We have been using Quicksight for a few weeks now.
We created several analysis and we use a date range control to display our monthly data.
However we spotted that for a given month (For example June 2023), the data is not always the same if we close and open again the analysis 10 min after for example. (And it is exactly the same date range, at the second !!).
How is that possible? Did anyone ever experienced that? And what could be the causes of that?
Our setup if the following:
- We use a S3 Quicksight manifest to ingest our data. Our manifest looks like that:
- A Python script is sending new data (.csv file) in the folder A every hour and is refreshing the dataset using boto3
- The refresh is usually always done within 1min10 sec. No skipped rows and around 4 067 013 ingested rows (and dataset rows)

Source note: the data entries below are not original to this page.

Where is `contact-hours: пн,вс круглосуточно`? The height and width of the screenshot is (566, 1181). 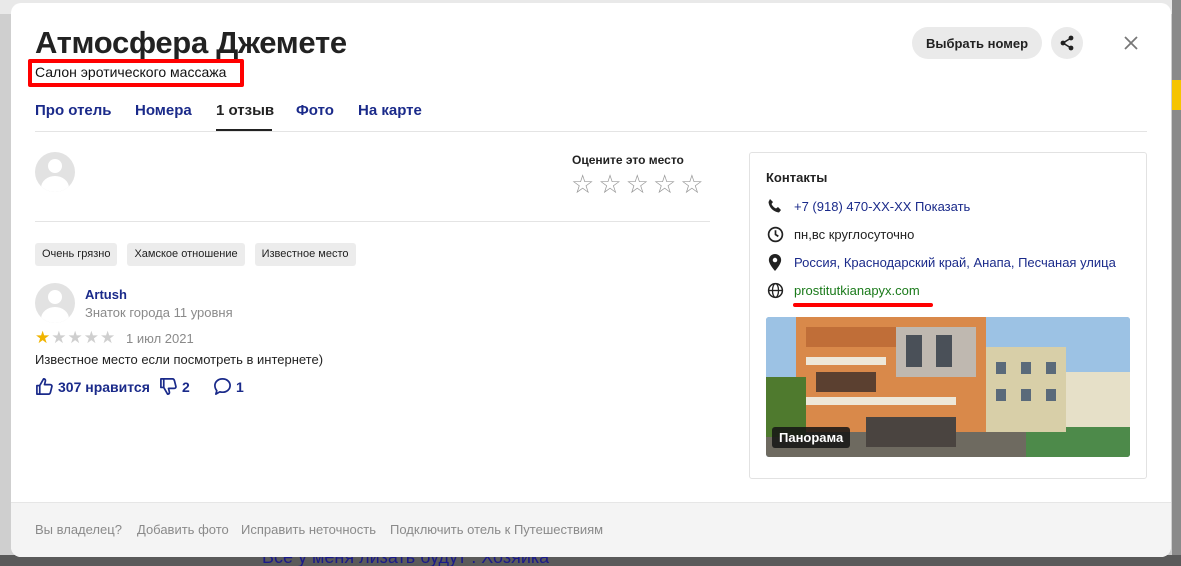
contact-hours: пн,вс круглосуточно is located at coordinates (840, 234).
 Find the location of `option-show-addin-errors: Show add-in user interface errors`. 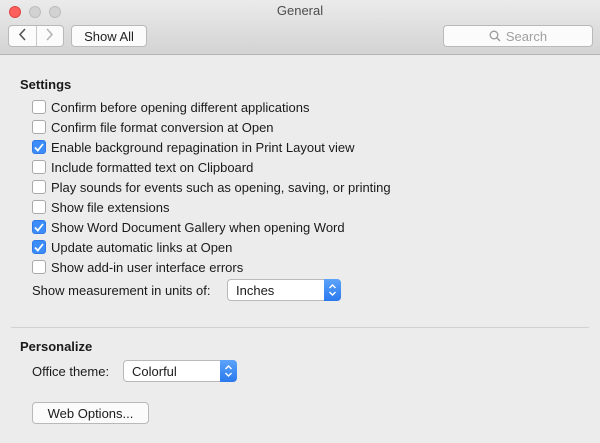

option-show-addin-errors: Show add-in user interface errors is located at coordinates (138, 267).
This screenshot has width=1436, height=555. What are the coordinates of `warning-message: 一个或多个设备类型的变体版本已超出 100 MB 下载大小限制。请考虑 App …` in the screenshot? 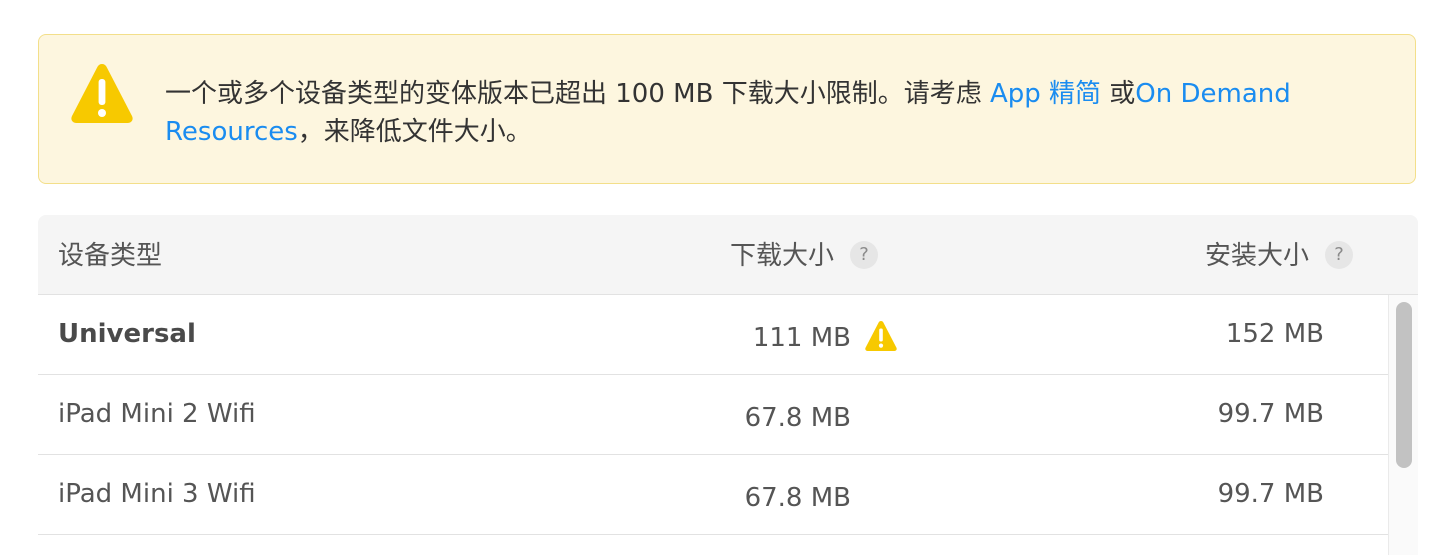 It's located at (755, 113).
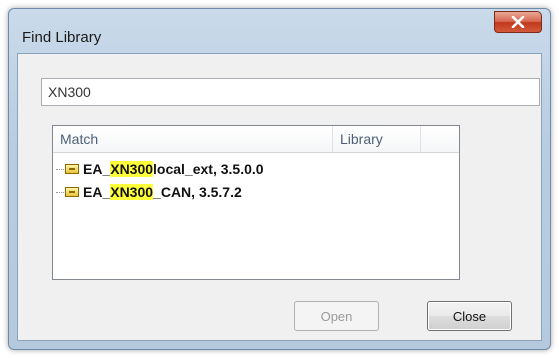 Image resolution: width=559 pixels, height=358 pixels. Describe the element at coordinates (440, 139) in the screenshot. I see `column-header-filler` at that location.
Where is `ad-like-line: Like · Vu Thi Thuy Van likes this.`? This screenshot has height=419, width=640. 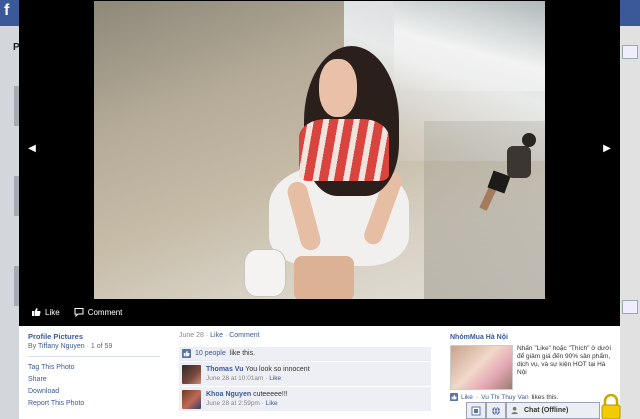 ad-like-line: Like · Vu Thi Thuy Van likes this. is located at coordinates (504, 397).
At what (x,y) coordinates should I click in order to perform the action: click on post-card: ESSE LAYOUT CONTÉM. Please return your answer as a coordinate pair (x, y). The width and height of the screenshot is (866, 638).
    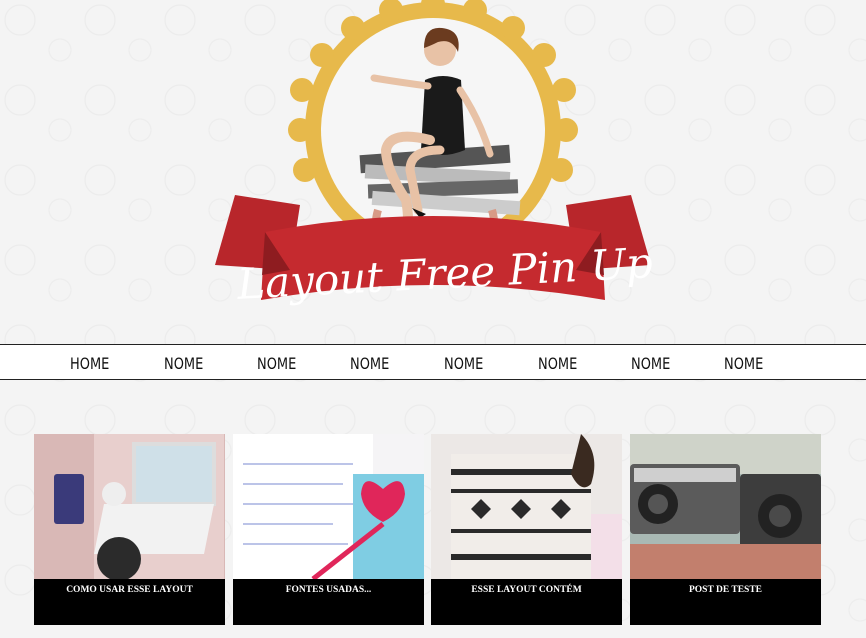
    Looking at the image, I should click on (526, 530).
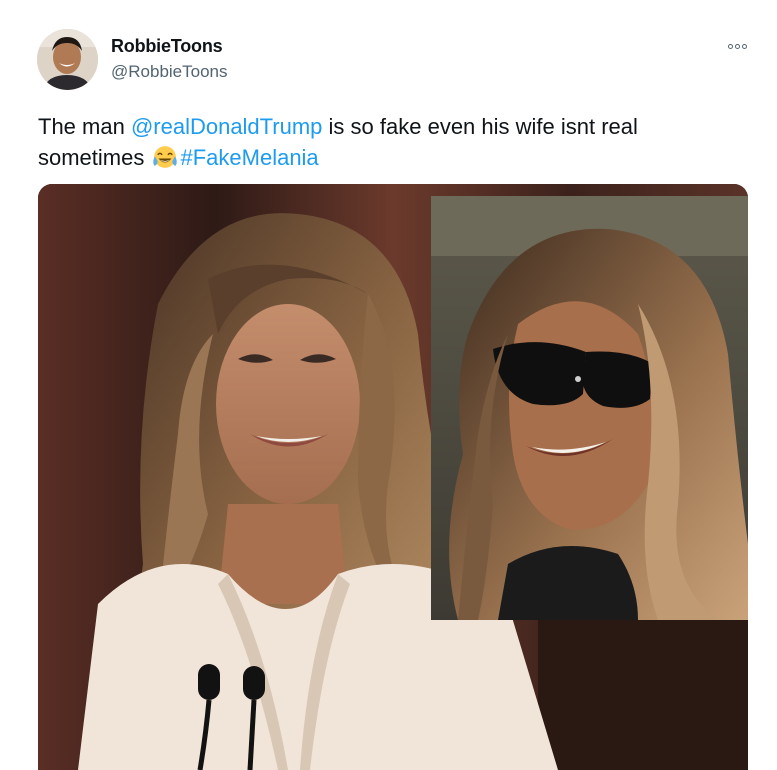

- We saw data differences for the same month within the same hour, and it was not exactly when an automatic refresh was happening.
- In quicksight itself: At the dataset level we got calculated fields and one parameter. At the analysis level we got several filters that applied to all visuals, calculated fields and a linked parameter coming from dataset.
( - Not sure if it is important to mention: at the end of the day a script is merging all hours.csv into days.csv and delete hours.csv. Il also deletes days.csv > 2 years, because there is a limit of 1000 files for the S3 manifest. Anyway, it is not a merging error, as the merging is just for the last day. And we are in July, looking at June data. So june csv files are not modified by any scripts)
- The dates of the newly inserted data are always the date of the day. We were in July when we looked at the June analysis dashboard, so the new data that is arriving can’t be inserted in the June range.
Let us know your thoughts on why, sometimes, we see data differences for the same month (not the current one) when we close and open again the analysis 5 min after.